The Phase 1B clinical trial follows the ongoing Phase 1A trial, which began in 2021 and is expected to be completed in the fourth quarter of 2023. The Phase 1A study includes patients who have completed treatment for triple-negative early-stage breast cancer within the past three years and are currently tumor-free but at high risk of recurrence.
“Triple-negative breast cancer is the form of the disease for which we have the least effective treatments,” said J. Thomas Budd of the Cleveland Clinic’s Taussig Cancer Institute and principal investigator.
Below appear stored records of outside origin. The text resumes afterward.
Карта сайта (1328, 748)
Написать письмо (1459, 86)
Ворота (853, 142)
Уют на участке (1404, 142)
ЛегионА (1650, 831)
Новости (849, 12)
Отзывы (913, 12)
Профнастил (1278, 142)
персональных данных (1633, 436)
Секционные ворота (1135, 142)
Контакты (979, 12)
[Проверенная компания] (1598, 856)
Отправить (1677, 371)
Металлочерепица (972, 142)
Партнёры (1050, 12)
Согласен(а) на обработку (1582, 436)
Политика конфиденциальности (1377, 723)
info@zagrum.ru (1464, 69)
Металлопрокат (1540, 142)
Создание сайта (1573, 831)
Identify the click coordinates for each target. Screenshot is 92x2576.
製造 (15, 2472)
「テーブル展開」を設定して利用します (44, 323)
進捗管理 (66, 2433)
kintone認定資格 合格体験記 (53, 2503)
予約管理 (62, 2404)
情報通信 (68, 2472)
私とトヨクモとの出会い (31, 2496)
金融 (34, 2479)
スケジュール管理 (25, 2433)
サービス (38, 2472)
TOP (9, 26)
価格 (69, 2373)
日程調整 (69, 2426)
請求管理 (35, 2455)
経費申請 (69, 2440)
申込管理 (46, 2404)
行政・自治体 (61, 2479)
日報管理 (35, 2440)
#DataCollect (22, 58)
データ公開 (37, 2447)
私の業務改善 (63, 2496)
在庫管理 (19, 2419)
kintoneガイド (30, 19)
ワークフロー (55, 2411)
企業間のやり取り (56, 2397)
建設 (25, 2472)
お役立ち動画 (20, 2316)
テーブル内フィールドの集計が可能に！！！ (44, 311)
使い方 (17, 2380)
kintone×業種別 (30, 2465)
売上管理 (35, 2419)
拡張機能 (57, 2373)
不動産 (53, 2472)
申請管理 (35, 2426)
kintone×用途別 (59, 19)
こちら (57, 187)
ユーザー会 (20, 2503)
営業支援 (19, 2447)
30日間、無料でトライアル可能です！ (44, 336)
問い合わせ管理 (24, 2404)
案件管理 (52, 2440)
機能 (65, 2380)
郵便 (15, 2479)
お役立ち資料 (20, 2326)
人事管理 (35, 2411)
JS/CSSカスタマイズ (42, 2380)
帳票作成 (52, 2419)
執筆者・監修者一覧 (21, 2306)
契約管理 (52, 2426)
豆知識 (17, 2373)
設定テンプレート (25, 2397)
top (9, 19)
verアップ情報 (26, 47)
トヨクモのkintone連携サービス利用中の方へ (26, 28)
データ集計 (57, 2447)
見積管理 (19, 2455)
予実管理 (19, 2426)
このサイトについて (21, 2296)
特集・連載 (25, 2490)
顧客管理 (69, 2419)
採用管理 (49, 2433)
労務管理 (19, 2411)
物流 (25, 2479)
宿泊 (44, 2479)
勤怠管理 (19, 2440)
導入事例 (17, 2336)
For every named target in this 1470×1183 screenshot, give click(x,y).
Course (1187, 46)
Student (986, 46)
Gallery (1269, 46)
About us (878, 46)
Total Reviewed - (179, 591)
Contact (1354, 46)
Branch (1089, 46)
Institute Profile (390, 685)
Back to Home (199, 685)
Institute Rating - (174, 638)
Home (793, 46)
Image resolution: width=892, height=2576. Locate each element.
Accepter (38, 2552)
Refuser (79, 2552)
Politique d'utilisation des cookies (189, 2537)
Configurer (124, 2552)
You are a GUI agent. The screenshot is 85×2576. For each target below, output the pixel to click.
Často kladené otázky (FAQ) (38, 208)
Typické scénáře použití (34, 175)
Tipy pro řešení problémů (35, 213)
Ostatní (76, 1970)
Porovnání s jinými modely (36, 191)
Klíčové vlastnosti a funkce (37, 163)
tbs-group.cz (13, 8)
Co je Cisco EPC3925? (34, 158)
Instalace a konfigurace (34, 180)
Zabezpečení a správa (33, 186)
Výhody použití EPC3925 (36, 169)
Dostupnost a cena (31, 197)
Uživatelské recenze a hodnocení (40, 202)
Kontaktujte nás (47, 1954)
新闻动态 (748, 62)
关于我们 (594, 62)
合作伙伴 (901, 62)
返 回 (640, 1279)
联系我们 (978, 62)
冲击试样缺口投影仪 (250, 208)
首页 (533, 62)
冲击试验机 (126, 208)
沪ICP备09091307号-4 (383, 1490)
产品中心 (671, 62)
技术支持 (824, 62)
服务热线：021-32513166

In the long term, we hope this could become a true preventive vaccine. that could be administered to people without cancer to prevent them from developing this highly aggressive disease.”
Budd said there is a great need for improved treatments for triple-negative breast cancer, which lacks the biological characteristics that would normally respond to hormone or targeted therapy. Although it accounts for only 12% to 15% of all breast cancers, triple negative breast cancer accounts for a disproportionately higher percentage of deaths. It is twice as common in black women, and about 70 to 80% of breast tumors that occur in women with mutations in the BRCA1 gene.